Phénomène rare, et observé de près, en Chine : le déroulement, à travers 6 villes, du 1er tour des élections présidentielles françaises.
Pas moins de 6386 Français résidents vinrent déposer leur voix ce dimanche 22/04, entre Wuhan, Chengdu, Shanghai, Canton, Hong Kong et Pékin, sous les yeux lointains des médias et de l’Etat chinois, avides d’apprendre comment on vote au «pays de la loi» (法 国 Faguo)… L’Etat avait 2 bonnes raisons de s’y intéresser. Stratégiquement, tout ce qui touche à la France importe à Pékin, en tant qu’axe européen et allié ponctuel. Et la Chine avait été citée dans la campagne par deux candidats, Fr. Bayrou et S. Royal, qui avaient proposé de boycotter les Jeux Olympiques de Pékin, pour cause de livraisons d’armes au Soudan…
Après dépouillement, les résultats permirent un rare décryptage de l’opinion des Français, variable selon chaque centre de vote. La faveur à N. Sarkozy (UMP, droite) fut bien plus forte qu’en France avec ses 31% (41% à Pékin, 52% à Shanghai et 62% à Hong Kong). Selon le Quai d’Orsay, la France de Chine octroya 52,7% à N. Sarkozy, et 23,9% au centriste Fr. Bayrou. S’il ne tenait qu’à la Chine, c’est ce dernier qui eût été le rival de N. Sarkozy au 2d tour, et non la candidate socialiste qui en Chine, ne reçut que 17,3%. Ce raz-de-marée sarkoziste reflète aussi la chute de JM. Le Pen (Front National) avec 2%, les 8 autres « petits » candidats se partageant 4%. Révélation d’une détermination de cette population intellectuelle et pragmatique, de voter « utile ». Enfin, à l’instar de l’Hexagone, le record de participation fut battu partout, avec à Pékin, 72%, contre 42% en 2002.

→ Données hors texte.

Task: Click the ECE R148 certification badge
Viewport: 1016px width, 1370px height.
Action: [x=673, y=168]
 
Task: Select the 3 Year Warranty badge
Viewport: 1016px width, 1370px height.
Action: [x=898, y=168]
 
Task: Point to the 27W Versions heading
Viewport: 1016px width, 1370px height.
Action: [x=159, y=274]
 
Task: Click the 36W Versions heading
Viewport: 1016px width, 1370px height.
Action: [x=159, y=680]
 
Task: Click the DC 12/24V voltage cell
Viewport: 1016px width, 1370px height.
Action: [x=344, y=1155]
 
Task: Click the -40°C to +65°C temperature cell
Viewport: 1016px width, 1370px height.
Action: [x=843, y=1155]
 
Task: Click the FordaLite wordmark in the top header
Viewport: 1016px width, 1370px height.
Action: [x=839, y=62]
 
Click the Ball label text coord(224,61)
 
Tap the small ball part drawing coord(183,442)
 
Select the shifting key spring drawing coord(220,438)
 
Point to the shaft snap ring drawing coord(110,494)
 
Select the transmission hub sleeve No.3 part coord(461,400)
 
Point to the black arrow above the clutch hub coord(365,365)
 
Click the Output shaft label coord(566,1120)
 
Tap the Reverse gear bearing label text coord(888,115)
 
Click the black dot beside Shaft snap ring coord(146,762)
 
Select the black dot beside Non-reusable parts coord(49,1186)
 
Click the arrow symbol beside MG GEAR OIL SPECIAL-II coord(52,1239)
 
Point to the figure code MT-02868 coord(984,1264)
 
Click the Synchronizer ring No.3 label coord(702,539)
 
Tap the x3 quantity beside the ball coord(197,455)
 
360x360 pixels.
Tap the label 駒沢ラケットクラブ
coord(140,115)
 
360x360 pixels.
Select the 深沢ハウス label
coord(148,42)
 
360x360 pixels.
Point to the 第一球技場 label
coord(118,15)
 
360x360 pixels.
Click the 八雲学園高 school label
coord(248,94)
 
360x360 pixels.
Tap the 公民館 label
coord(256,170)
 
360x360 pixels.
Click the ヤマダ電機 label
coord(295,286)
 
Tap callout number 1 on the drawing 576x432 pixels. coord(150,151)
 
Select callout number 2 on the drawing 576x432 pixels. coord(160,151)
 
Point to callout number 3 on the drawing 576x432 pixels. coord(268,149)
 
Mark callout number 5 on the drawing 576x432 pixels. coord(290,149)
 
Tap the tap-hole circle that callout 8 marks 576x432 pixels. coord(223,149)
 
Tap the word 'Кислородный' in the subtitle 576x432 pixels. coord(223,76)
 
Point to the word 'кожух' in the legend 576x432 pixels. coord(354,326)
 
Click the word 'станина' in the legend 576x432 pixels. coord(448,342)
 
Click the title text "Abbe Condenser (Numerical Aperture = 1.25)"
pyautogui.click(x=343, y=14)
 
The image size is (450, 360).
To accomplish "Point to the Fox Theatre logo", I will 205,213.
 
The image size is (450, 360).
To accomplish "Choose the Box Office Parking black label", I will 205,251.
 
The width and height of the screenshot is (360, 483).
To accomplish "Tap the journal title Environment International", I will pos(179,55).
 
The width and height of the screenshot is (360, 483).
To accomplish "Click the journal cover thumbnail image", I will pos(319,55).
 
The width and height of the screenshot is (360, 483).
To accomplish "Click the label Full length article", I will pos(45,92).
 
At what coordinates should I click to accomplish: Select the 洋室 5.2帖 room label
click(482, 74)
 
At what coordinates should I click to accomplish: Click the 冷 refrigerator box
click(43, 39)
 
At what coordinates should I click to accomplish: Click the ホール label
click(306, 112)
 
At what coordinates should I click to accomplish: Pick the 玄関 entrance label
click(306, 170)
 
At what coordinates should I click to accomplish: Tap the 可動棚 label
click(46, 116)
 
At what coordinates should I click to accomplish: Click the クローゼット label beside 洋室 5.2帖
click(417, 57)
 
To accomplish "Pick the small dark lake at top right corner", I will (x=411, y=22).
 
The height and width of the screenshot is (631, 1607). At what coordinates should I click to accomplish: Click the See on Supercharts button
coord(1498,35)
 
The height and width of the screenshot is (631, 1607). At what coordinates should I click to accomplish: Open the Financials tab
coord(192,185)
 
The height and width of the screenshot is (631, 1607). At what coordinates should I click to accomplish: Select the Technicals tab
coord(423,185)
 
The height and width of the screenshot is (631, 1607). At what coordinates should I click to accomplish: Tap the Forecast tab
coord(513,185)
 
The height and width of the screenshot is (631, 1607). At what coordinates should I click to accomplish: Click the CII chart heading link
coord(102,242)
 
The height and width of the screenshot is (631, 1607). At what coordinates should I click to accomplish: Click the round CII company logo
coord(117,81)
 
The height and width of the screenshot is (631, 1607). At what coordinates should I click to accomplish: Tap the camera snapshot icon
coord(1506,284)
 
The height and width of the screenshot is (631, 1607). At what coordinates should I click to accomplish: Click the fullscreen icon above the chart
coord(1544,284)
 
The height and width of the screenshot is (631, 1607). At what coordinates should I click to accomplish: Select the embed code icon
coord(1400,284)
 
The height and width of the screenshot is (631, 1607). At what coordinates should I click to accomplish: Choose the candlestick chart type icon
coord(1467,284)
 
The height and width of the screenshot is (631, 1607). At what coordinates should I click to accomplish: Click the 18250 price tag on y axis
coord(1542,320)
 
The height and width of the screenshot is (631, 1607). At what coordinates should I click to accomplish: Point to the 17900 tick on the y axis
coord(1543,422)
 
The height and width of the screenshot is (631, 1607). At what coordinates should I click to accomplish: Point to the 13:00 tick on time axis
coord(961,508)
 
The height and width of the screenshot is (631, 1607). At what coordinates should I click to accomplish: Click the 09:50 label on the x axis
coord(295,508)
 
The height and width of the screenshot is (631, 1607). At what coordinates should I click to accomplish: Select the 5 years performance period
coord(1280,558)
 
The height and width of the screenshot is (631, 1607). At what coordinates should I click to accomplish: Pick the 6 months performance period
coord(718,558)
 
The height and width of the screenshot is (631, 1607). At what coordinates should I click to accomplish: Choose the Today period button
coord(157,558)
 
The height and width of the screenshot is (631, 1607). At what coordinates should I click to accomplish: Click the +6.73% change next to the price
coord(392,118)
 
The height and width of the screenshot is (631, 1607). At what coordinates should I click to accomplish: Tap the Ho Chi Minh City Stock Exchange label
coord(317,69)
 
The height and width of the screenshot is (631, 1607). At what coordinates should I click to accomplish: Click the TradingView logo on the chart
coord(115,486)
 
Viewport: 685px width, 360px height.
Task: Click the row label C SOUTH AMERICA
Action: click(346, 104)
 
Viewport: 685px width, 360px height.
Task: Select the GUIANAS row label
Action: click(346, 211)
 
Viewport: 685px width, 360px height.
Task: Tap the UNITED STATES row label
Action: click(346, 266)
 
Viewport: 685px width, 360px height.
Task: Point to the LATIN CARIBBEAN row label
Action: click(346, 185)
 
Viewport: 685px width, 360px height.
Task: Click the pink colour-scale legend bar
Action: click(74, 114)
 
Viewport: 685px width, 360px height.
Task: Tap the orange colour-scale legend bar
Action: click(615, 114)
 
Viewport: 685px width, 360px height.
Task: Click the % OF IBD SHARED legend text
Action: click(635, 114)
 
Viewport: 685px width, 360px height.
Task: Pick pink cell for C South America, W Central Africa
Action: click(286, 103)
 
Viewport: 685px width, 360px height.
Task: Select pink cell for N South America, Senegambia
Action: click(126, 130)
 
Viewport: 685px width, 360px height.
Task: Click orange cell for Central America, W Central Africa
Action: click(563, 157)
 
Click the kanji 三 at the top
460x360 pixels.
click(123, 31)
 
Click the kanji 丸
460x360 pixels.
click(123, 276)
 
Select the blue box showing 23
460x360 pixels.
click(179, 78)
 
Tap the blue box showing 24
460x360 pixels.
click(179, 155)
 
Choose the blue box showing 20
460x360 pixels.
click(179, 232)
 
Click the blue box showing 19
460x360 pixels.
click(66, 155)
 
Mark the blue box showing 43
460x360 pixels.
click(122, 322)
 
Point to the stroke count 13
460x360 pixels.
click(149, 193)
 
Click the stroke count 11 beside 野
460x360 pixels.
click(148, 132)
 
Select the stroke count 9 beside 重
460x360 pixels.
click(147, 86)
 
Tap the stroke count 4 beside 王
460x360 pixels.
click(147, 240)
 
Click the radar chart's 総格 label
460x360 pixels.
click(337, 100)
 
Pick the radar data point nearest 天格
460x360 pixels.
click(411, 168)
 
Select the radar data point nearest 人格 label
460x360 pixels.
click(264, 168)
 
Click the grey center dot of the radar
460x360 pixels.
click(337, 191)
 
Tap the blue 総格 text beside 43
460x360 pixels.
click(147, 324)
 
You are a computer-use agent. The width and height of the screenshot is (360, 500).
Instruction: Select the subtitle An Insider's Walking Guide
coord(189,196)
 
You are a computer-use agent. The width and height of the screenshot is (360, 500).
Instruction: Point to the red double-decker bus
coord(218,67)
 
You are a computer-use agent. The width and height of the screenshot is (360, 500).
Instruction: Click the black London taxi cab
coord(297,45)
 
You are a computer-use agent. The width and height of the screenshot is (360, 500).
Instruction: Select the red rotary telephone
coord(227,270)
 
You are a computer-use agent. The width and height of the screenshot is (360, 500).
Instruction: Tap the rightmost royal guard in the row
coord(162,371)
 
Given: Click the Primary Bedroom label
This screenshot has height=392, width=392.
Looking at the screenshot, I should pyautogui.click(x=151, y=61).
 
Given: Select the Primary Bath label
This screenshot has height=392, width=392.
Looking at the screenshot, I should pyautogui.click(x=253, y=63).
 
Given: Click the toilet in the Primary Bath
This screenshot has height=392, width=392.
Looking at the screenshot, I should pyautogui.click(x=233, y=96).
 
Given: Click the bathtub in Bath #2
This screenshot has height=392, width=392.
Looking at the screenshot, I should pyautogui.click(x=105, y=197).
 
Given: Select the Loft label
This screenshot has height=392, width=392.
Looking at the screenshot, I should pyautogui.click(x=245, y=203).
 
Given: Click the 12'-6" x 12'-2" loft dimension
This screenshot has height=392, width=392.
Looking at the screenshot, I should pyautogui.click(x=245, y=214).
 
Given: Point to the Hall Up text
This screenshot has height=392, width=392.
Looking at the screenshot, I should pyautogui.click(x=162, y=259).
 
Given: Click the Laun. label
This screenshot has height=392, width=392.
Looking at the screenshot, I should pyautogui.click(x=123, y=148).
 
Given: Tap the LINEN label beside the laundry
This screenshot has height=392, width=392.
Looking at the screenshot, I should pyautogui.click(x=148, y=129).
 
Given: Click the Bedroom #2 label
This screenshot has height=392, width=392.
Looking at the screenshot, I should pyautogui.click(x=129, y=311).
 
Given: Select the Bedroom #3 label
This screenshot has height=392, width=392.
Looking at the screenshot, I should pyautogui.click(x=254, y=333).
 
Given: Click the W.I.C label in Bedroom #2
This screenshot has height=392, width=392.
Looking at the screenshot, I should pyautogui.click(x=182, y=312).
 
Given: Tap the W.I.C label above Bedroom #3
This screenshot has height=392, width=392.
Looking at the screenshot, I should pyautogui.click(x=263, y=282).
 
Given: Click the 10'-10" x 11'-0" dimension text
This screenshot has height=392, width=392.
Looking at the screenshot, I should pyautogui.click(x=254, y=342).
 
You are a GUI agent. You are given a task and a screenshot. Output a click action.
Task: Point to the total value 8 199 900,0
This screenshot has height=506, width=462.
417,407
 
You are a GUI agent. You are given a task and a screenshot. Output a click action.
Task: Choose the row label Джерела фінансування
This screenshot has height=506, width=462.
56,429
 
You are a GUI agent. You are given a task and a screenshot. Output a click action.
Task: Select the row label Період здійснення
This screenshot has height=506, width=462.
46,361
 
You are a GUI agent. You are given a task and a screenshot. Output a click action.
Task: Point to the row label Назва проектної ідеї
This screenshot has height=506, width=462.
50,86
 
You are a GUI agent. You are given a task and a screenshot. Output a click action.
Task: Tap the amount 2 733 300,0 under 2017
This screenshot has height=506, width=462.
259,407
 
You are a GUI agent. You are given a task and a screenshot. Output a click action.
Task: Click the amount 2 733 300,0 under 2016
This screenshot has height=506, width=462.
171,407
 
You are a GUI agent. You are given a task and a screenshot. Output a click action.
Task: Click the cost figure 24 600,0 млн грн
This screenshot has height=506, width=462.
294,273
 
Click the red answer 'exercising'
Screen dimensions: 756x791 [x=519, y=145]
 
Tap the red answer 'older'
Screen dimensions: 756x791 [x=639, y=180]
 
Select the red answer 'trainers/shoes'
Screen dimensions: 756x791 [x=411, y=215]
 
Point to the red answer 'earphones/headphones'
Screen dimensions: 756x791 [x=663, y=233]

NB : lors du scrutin français en Chine, les caméras durent rester à la porte, afin de préserver l’anonymat de certains ressortissants—la Chine ne reconnaissant pas la double nationalité. En effet un Ouighour sino-Canadien vient d’être condamné en Chine sans que sa nation d’accueil soit admise à l’assister (VdlC n°16).
La Chine avait une autre raison d’observer ce scrutin sur son sol : toujours plus de voix en son sein, réclament la démocratisation du système…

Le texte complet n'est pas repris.